Long-term holders, which Denholtz said his company is, are now better suited for the current environment.

“Long-term holders know that building tomorrow is going to be more expensive than building today,” he said. “It just is. And so wherever you can get it built now, you build, if it makes financial sense.”

Not every developer or investor sees a definite end to merchant building, however.
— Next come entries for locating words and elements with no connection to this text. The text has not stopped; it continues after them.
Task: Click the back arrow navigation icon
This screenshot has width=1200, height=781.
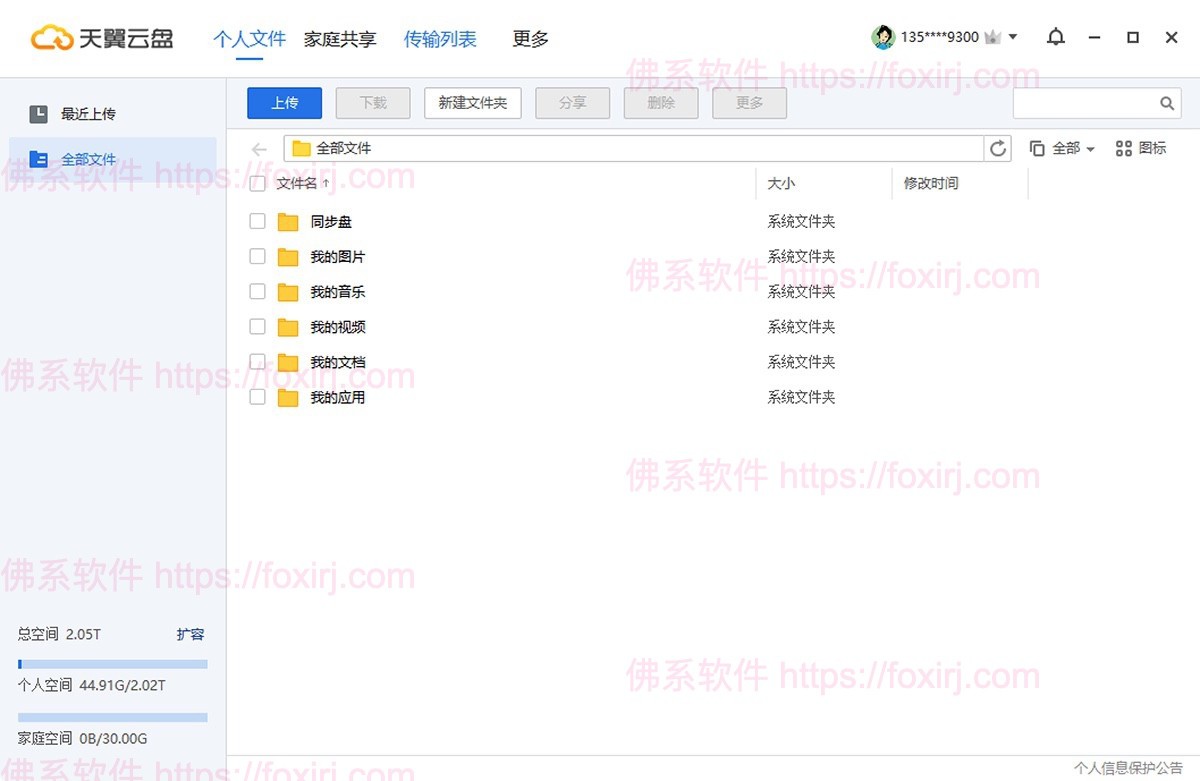Action: [x=259, y=149]
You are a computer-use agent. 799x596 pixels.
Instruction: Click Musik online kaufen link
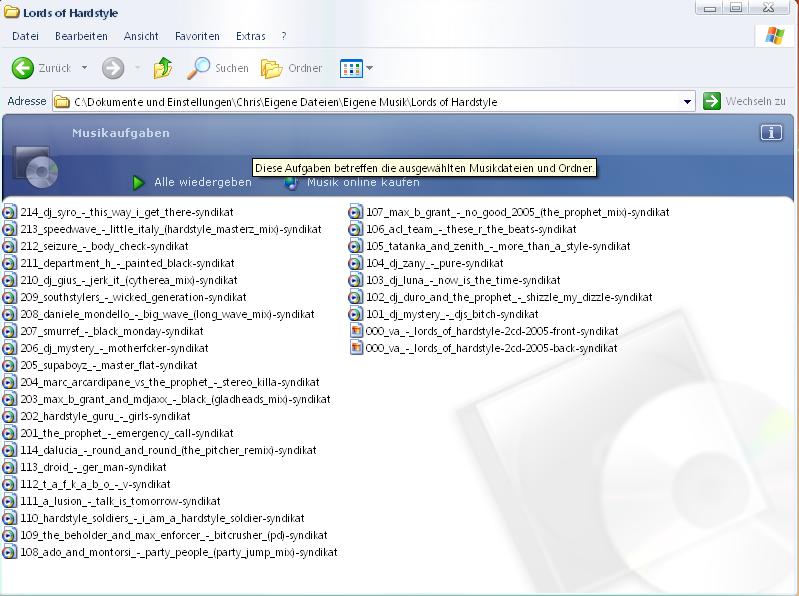(362, 182)
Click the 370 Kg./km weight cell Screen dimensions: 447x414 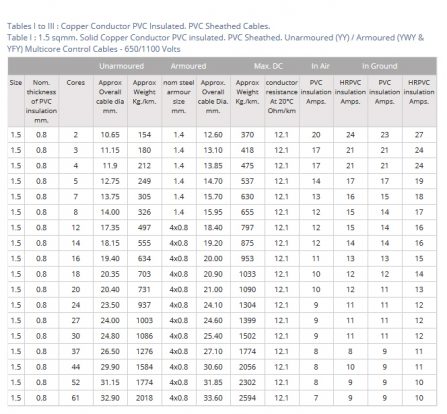point(247,135)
In the current environment, development is tougher than it used to be for everyone, and should interest rates moderate or the economy improve, there will still be an important place for merchant builders.

“Financing requests for development projects both from merchant builders and buy-and-hold developers have waned due to the increasing cost of financing,” BridgeInvest principal Alex Horn said. “With that being said, there's no discernible difference in loan requests between both strategies.”

BridgeInvest is a private real estate lender with $1.3B financed over the past decade, and according to Horn, the company is taking a countercyclical lending approach by still deploying capital for deals that meet its fundamental criteria.

Many merchant builders are still developing with an eye toward the future and the expectation that cost of financing will normalize and asset prices will rebound by the time of sale in three to five years, Horn said — betting that the future will go their way, in other words.

“This imbalance should correct itself — either investors will start coming back into the game as they become more comfortable with the economic outlook and values bounce back, or construction prices will drop,” Bonet said.

In any case, given the long timeline of some projects, they may still make sense for developers who believe that property values will recover in the medium-to-long term, by the time they need to divest from the property. 

“When coupled with the large demand from institutional buyers to own inflation-resistant real assets, the build-and-sell model can continue to flourish, even amid uncertain economic times,” Horn said.